Au début, les spécialistes ont souri. Puis ils ont fini par vraiment s’inquiéter. En août 2023, Guillaume Cabanac, professeur à l’université de Toulouse-III, et aussi fin traqueur de malhonnêtetés dans des articles de recherche, tombe sur une bizarrerie. Au milieu d’un article de physique, il lit un bout de phrase bizarre, « Regenerate response », qu’il reconnaît aussitôt. Ce texte est en fait un copié-collé de celui du bouton présent sur un site dont tout le monde parle depuis quelques mois, ChatGPT. Il vient d’identifier la première preuve d’un usage du célèbre chatbot pour écrire des articles de recherche en quelques secondes. Le texte, publié par une maison d’édition indépendante et de bonne réputation, l’Institut de physique, sera rétracté en septembre 2023.

Quelques mois plus tard, c’est un rat doté d’un pénis géant, illustrant une parution de biologie, et trahissant l’usage de l’intelligence artificielle (IA) génératrice d’images fantaisistes, qui fait aussi parler de lui. Rétractation, là encore. « En découvrant d’autres exemples, ma première réaction a été l’amusement.
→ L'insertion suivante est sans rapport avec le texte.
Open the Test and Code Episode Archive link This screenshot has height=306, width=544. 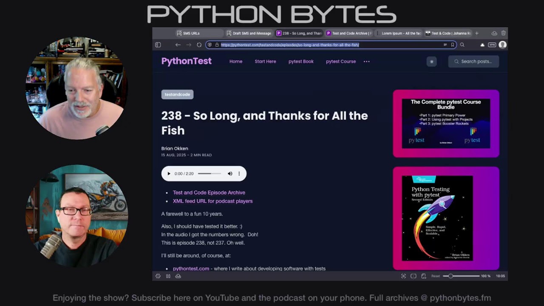coord(209,193)
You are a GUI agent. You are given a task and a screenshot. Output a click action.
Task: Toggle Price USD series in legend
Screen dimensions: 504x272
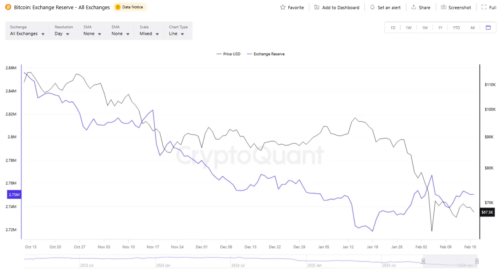pos(228,54)
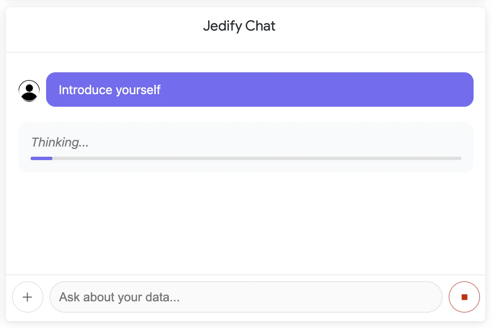This screenshot has width=492, height=328.
Task: Click the assistant response placeholder card
Action: pos(246,147)
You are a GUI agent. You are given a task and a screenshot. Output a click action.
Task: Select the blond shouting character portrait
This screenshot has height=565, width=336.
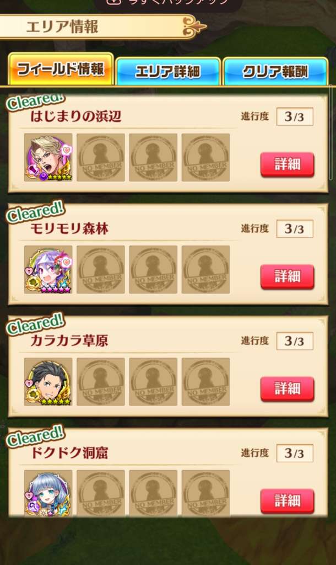click(x=48, y=157)
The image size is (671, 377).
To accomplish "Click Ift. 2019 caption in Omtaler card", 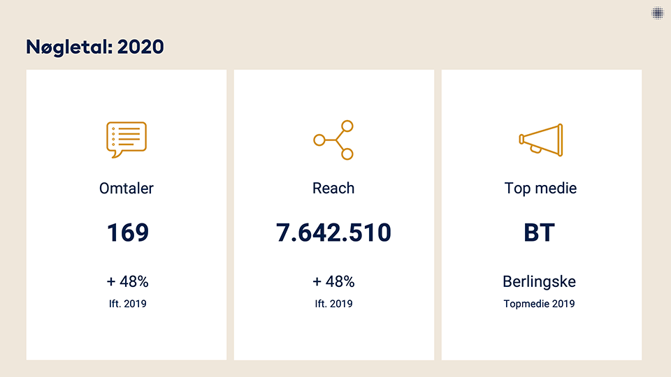I will click(127, 304).
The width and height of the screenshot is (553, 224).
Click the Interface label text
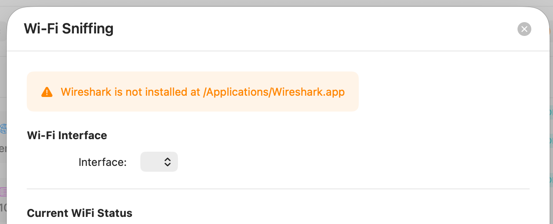pos(102,162)
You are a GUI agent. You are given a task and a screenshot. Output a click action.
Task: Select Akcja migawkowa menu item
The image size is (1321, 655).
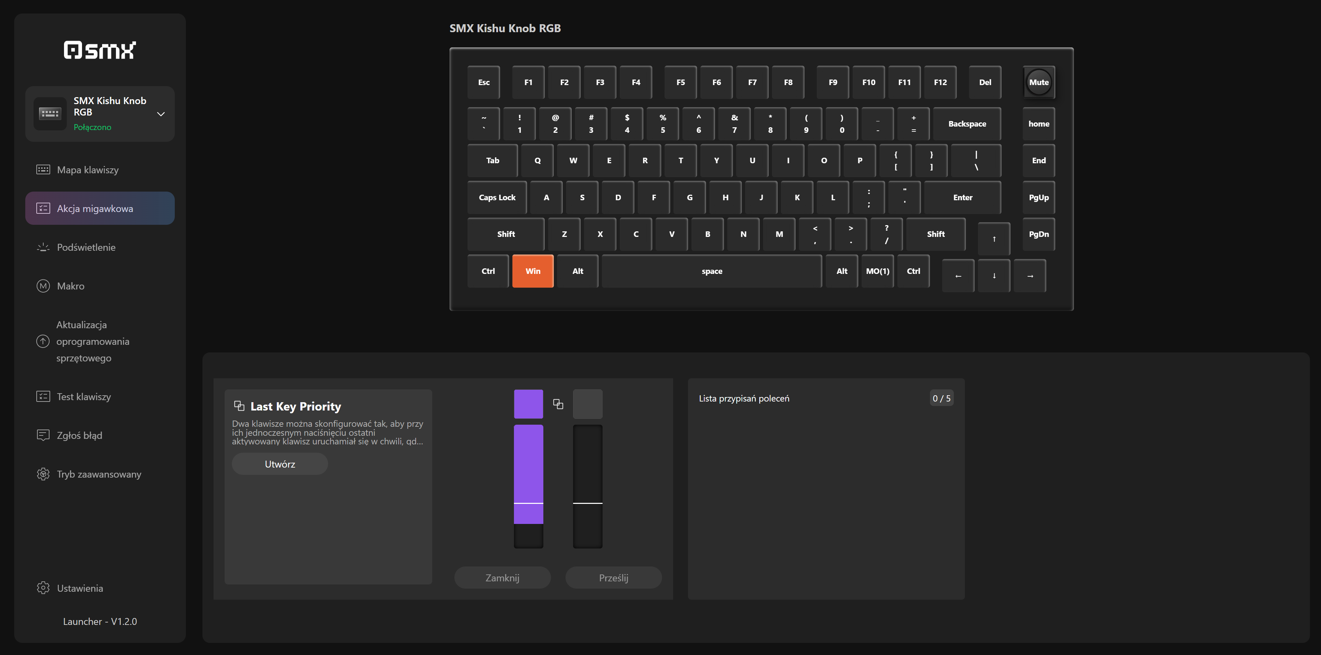(95, 209)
Mais les conséquences plus graves me sont vite apparues. Si ce genre de contenu peut passer le filtre de la relecture par les pairs, alors ce processus ne fait pas son travail », témoigne Alex Glynn, documentaliste à l’université de Louisville (Kentucky). Depuis l’arrivée des IA génératives, il s’est lancé dans une collecte de cas suspects, en cherchant des expressions typiques des IA, comme « selon ma dernière mise à jour ». Il en a déjà recensé plus de 500, dont certains touchant les grandes maisons d’édition – Elsevier, Nature Springer, Wiley…

En réaction, ces dernières ont publié des guides de bonnes pratiques : il n’est pas forcément interdit aux auteurs d’utiliser ces outils, mais à condition de le préciser. Deux éditeurs contactés par Le Monde, Elsevier et Nature Springer, se veulent rassurants. « Nous pensons que l’IA peut être bénéfique aux chercheurs », estime un porte-parole de Nature Springer. « Nous considérons l’IA comme un outil puissant qui, lorsqu’il est intégré de manière responsable, renforce l’intégrité de la recherche et accélère l’innovation », complète un porte-parole d’Elsevier. Les deux précisent aussi que ces usages doivent être faits « éthiquement », « avec de la supervision humaine ». Comme d’autres éditeurs, ils disposent aussi d’outils d’intelligence artificielle pour détecter d’autres IA (images, plagiats, etc.).